§ DIRECTIONS FOR THIS TASK:
Reproduce all of the data that follows, character for character.

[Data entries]
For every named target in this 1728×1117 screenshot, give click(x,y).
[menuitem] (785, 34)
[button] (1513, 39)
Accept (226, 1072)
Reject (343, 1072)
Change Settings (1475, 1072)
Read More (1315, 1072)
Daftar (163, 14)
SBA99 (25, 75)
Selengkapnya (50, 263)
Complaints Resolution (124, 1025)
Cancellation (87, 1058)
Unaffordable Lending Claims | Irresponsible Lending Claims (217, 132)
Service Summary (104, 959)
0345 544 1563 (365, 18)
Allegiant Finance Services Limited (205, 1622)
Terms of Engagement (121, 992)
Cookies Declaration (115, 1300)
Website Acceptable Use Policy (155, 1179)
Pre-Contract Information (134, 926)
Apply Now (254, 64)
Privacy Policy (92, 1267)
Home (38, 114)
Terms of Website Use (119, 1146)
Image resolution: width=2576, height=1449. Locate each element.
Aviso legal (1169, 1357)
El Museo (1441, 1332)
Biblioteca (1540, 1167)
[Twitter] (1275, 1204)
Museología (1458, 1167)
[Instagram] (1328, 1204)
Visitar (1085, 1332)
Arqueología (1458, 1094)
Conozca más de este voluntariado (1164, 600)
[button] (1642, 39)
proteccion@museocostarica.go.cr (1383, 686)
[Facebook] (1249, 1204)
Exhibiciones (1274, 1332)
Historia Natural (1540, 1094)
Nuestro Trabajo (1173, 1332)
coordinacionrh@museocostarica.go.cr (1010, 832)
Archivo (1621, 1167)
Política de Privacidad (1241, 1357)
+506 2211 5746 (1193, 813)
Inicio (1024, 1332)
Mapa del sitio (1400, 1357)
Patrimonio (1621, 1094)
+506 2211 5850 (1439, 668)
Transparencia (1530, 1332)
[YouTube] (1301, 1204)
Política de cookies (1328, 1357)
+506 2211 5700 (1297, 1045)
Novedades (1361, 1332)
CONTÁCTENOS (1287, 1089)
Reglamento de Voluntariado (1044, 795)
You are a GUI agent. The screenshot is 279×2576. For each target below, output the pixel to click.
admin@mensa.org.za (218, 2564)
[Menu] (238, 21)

§ EXERCISE SOLUTION:
For every named target in this 1728×1117 screenshot, give click(x,y).
[menuitem] (785, 34)
[button] (1513, 39)
Accept (226, 1072)
Reject (343, 1072)
Change Settings (1475, 1072)
Read More (1315, 1072)
Daftar (163, 14)
SBA99 (25, 75)
Selengkapnya (50, 263)
Complaints Resolution (124, 1025)
Cancellation (87, 1058)
Unaffordable Lending Claims | Irresponsible Lending Claims (217, 132)
Service Summary (104, 959)
0345 544 1563 (365, 18)
Allegiant Finance Services Limited (205, 1622)
Terms of Engagement (121, 992)
Cookies Declaration (115, 1300)
Website Acceptable Use Policy (155, 1179)
Pre-Contract Information (134, 926)
Apply Now (254, 64)
Privacy Policy (92, 1267)
Home (38, 114)
Terms of Website Use (119, 1146)
Image resolution: width=2576, height=1449. Locate each element.
Aviso legal (1169, 1357)
El Museo (1441, 1332)
Biblioteca (1540, 1167)
[Twitter] (1275, 1204)
Museología (1458, 1167)
[Instagram] (1328, 1204)
Visitar (1085, 1332)
Arqueología (1458, 1094)
Conozca más de este voluntariado (1164, 600)
[button] (1642, 39)
proteccion@museocostarica.go.cr (1383, 686)
[Facebook] (1249, 1204)
Exhibiciones (1274, 1332)
Historia Natural (1540, 1094)
Nuestro Trabajo (1173, 1332)
coordinacionrh@museocostarica.go.cr (1010, 832)
Archivo (1621, 1167)
Política de Privacidad (1241, 1357)
+506 2211 5746 (1193, 813)
Inicio (1024, 1332)
Mapa del sitio (1400, 1357)
Patrimonio (1621, 1094)
+506 2211 5850 (1439, 668)
Transparencia (1530, 1332)
[YouTube] (1301, 1204)
Política de cookies (1328, 1357)
+506 2211 5700 (1297, 1045)
Novedades (1361, 1332)
CONTÁCTENOS (1287, 1089)
Reglamento de Voluntariado (1044, 795)
You are a GUI agent. The screenshot is 279×2576. For each target below, output the pixel to click.
admin@mensa.org.za (218, 2564)
[Menu] (238, 21)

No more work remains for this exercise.